As part of this ambition, I'm reading "Benjamin Franklin's The Art of Virtue: His Formula for Successful Living" edited by George L. Rogers. Today's lesson was part of guiding principle 10, "Life is immeasurably more satisfying to those who get along well with other than to those who do not." I had a very, "that's so true!" moment. The initial bit is simple - don't take offense and try to not offend. Simple. Avoid extremes, always, ever; be moderate in one's words. Next ignore the trifles - be not disturbed by accidents common or unavoidable. Very sensible. Then practice forgiveness, sincerity and justice. So easily said, and a lifetime to implement.

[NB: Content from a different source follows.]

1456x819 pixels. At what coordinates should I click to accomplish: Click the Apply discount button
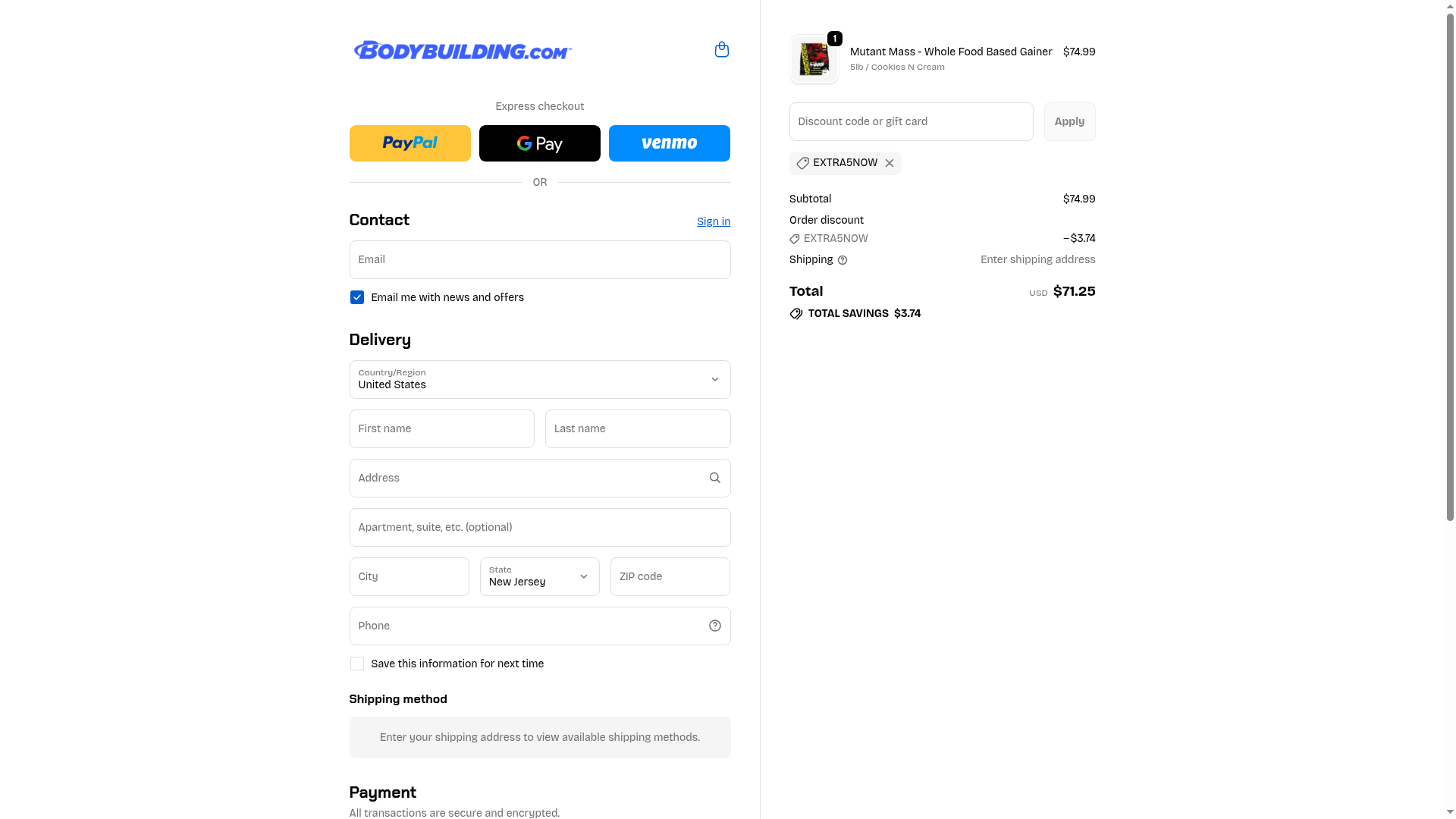pyautogui.click(x=1070, y=121)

But, what really struck me was his advice to avoid confrontation. He notes, "I made it a rule to forbear all direct contradiction to the sentiments of others, and all positive assertion of my own. I even forbid myself, agreeably to the old laws of our junto, the use of every word or expression in the language that imported a fixed opinion, such as certainly, undoubtedly, etc,. and I adopted, instead of them, I conceive, I apprehend, or I imagine a thing to be so or so; or it so appears to me at present. When another asserted something that I thought an error, I denied myself the pleasure of contradicting him abruptly, and of showing immediately some absurdity in his proposition; and in answering I began by observing that in certain cases or circumstances his opinion would be right, but in the present case there appeared or seemed to me some difference."
I was meditating on how much of a relief it would be to not feel compelled to correct every wrong I see or hear and as a corollary, how nice it would be to live in a world where I wouldn't be frequently corrected or have my notions aggressively contradicted. And then Greg and I were at Trader Joe's and I saw a lovely flower that reminded me of coral. I noted, "Wow, I've never seen flowers like that before." To which Greg commented, "Yes you have. I've given you one of those flowers before and you said the same thing."

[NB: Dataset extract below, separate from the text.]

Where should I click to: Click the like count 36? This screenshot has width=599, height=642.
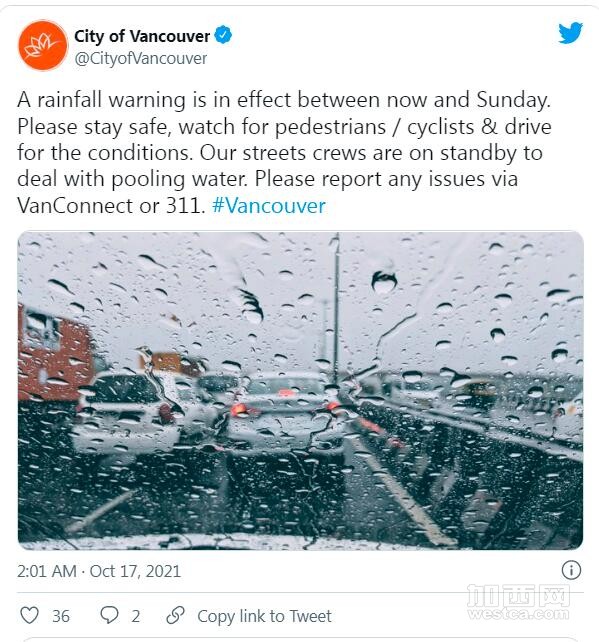click(61, 616)
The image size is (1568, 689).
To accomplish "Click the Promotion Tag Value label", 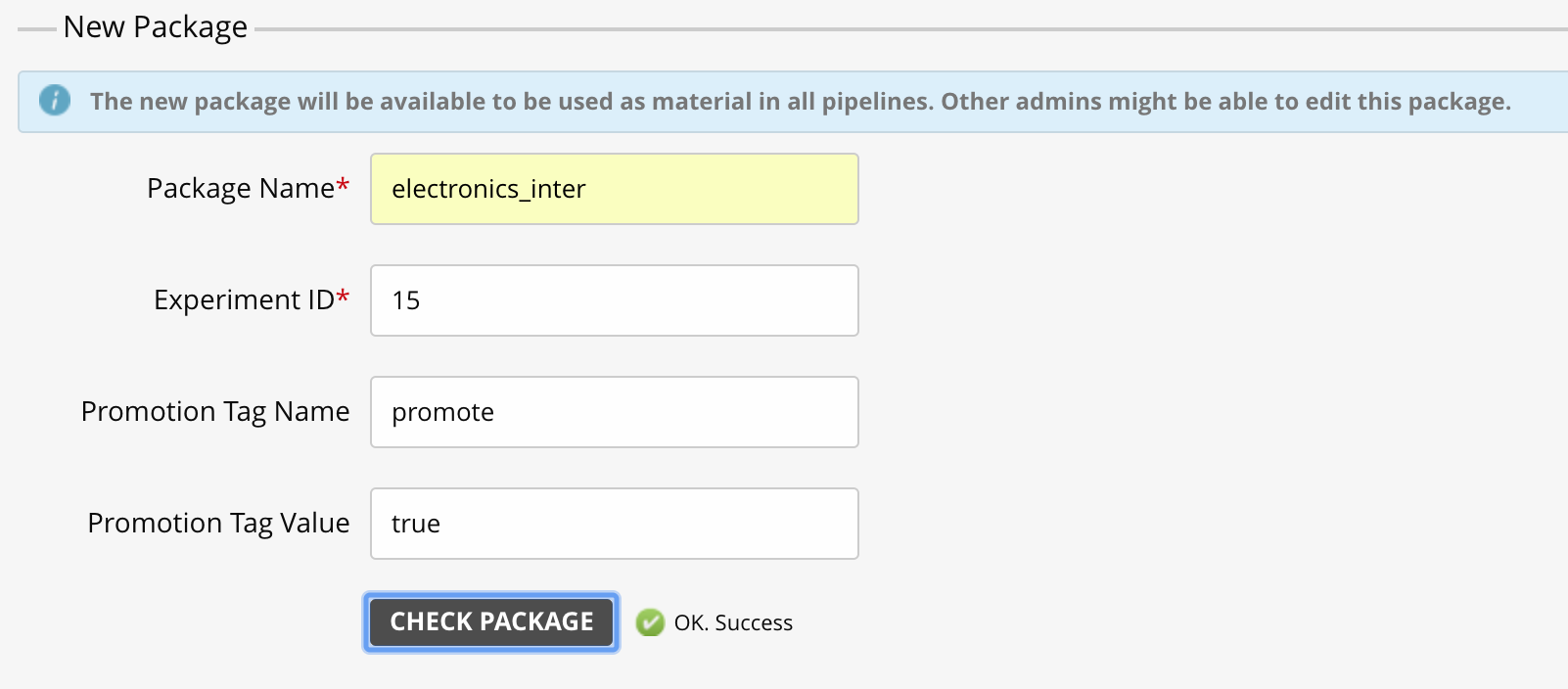I will click(218, 523).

My bliss hissed out of me with the FFFFTTT of a child letting air out of a regular balloon. How much more pleasant it would have been for me to have remembered or to have merely stated on the beauty of the flower. How much more pleasant it would have been to not have been reminded that I had seen them before.

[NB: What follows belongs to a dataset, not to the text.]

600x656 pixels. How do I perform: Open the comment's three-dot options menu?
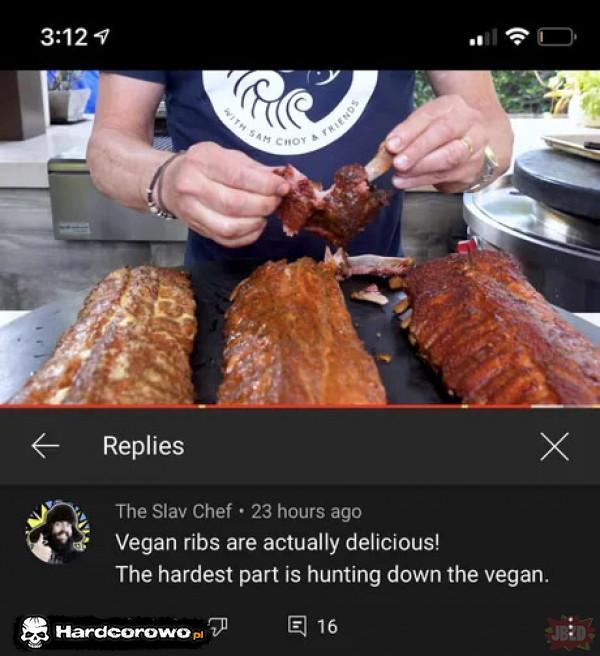571,626
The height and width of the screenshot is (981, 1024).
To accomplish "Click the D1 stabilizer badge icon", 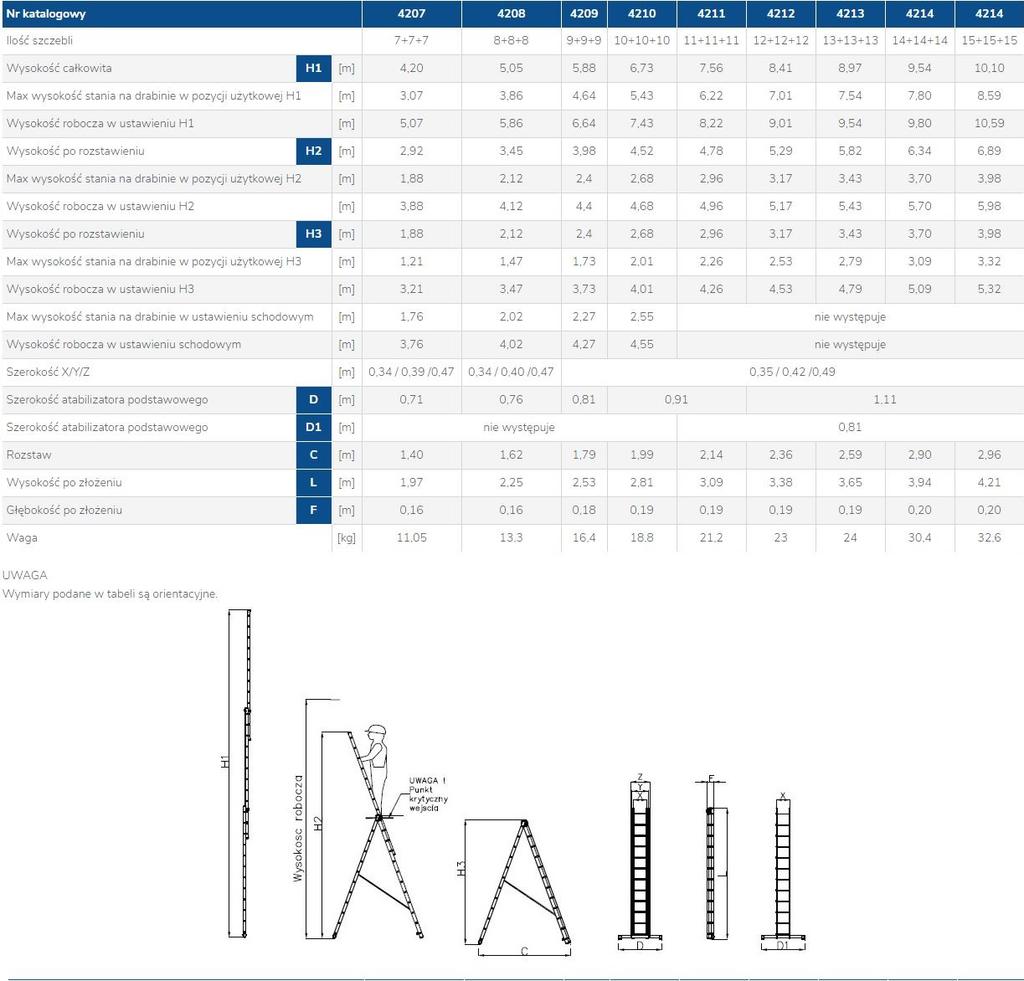I will 313,427.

Even with that, I'm going to take this next week to do my best to follow Ben's advice. As he noted in a letter to a friend, who had decided to drop an argument,
"So you see I think you had the best of the argument; and as you notwithstanding gave it up in complaisance to the company, I think you had also the best of the dispute. There are few, though convinced, that know how to give up, even an error, they have been once engaged in maintaining. There is therefore more merit in dropping a contest where one things one's self is right; it is at least respectful to those we converse with. And indeed all our knowledge is so imperfect, and we are from a thousand causes so perpetually subject to mistake and error, that positiveness can scarce ever become even the most knowing; and modesty in advancing any opinion, however plain and true we may suppose it, is always decent, and generally more like to procure assent."
I hope I can find that such behavior is intrinsic in my personality. As Michelle and I were noting, the wise man is most similar to him self. I want to be the best me I can be and I want that Jennifer to be good and to bring joy into the world.
I feel a little goody-good after writing this and I'm OK with that.